===== EXTRAIT DU TEXTE

Si Chenita galère au départ pour se constituer son portefeuille de clients, le premier à lui donner sa chance est Esko pour qui elle traduit l’univers des dessins animés sur les emballages de biscuits et de chocolats. Son plus gros client d’affaires est la SIC. Manisha qui veut donner un coup de main à sa sœur intègre le CM Design et s’occupe de l’administration et du marketing. En parallèle, elle prend des cours de marketing à mi-temps auprès du Charles Telfair Institute. Les deux sœurs travaillent bien ensemble et apprécient l’univers de la publicité avec ses délais serrés et ses négociations avec les annonceurs. Comme dérivatif et pour se détendre, elles suivent un cours de pâtisserie de base avec le chef Célestin à Castel.
Ce qu’elles aiment moins en revanche au niveau professionnel, c’est qu’autant elles respectent les délais de livraison, autant les paiements qui leur sont dus tardent à venir. Elles doivent donc harceler certains clients à la main lourde pour se faire payer. Et puis la récession frappe les agences de publicité en 2012. Chenita choisit ce moment pour se marier. Autant jusque-là, dans son univers professionnel, elle n’avait pas d’heure pour boucler une campagne, depuis qu’elle est mariée, elle doit ajuster ses horaires pour mener à bien sa vie de couple. Sa grossesse subséquente est difficile. Chenita accouche prématurément d’un petit garçon. A partir de là, sa priorité devient sa famille et elle délaisse l’agence qu’elle sait entre les mains de Manisha. Elle se dit que dans trois mois, à la fin de son congé de maternité, les choses iront mieux et elle pourra reprendre son train de vie professionnel. «Dans notre tête, nous allions vivre de la publicité jusqu’à notre retraite et après, on aurait fait des cookies et quelques gâteaux que nous aurions vendus.»

==========

■ CONSIGNE ■
Rédigez la suite du récit consacré à Chenita, Manisha et leur agence de publicité, en reprenant juste après la citation finale.

===== EXTRAITS DE DONNÉES

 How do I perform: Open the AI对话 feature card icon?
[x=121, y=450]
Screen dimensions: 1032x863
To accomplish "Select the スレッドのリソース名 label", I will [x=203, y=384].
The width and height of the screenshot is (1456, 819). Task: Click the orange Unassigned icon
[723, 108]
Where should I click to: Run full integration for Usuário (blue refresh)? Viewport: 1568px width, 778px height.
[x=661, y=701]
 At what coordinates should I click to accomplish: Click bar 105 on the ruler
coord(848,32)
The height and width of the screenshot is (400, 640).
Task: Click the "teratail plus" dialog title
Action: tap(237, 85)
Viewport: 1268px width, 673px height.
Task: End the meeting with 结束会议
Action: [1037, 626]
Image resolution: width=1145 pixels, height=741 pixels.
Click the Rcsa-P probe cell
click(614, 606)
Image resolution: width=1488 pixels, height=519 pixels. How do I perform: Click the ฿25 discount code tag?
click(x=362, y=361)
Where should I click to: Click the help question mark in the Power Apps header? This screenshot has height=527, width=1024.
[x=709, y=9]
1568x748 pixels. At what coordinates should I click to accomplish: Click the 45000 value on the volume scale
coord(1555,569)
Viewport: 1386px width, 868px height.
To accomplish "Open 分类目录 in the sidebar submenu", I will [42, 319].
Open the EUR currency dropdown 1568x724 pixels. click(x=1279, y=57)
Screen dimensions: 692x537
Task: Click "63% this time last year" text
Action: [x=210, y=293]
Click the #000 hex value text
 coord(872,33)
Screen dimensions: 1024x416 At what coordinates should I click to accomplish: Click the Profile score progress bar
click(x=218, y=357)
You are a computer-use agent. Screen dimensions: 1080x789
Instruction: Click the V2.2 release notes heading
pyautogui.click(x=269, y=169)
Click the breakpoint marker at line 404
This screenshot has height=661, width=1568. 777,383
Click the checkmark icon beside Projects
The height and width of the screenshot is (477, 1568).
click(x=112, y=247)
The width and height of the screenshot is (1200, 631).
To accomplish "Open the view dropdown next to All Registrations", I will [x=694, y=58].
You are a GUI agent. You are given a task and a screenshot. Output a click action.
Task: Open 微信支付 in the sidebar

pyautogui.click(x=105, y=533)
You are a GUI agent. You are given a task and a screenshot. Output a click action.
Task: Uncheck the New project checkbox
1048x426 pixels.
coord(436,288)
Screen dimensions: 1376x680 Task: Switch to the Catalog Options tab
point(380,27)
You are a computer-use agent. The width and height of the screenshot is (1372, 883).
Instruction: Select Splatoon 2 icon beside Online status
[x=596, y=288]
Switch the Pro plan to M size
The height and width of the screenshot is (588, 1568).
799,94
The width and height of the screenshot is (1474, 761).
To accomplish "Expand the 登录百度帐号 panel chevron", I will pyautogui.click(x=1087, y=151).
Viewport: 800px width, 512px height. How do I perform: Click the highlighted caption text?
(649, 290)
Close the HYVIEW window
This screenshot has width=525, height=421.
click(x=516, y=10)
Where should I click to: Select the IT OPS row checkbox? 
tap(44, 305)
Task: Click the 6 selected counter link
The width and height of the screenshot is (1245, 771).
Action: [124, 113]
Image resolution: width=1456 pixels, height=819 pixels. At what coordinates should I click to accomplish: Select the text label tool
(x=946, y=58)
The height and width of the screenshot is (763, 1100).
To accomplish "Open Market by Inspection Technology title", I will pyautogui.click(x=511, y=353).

==========

■ RÉPONSE ■
Manisha gère tant bien que mal l’agence de publicité mais elle en a marre de courir derrière les mauvais payeurs. Voyant à quel point elles nagent à contre-courant, leur père n’arrête pas de les encourager à tout arrêter pour faire de la pâtisserie. Il va jusqu’à mener Manisha dans un magasin d’électroménagers et la conseiller sur la batteuse électrique à acheter. Quatre jours après, Navin Gopaul décède. Sa famille est tétanisée. Ses filles sont totalement débalancées par la disparition de ce père avec qui elles n’ont pas toujours été sur la même longueur d’ondes mais qui a eu un si grand impact sur leurs vies.
Pendant deux ans, elles végètent jusqu’à ce que Manisha décide d’écouter son défunt père et de se lancer dans la pâtisserie. Chenita a du mal à se projeter dans ce métier car elle pense qu’elles ne parviendront pas à gagner convenablement leur vie. Et puis, elle ne se voit pas passer d'un emploi à col blanc à artisane. Elle finit par se laisser convaincre.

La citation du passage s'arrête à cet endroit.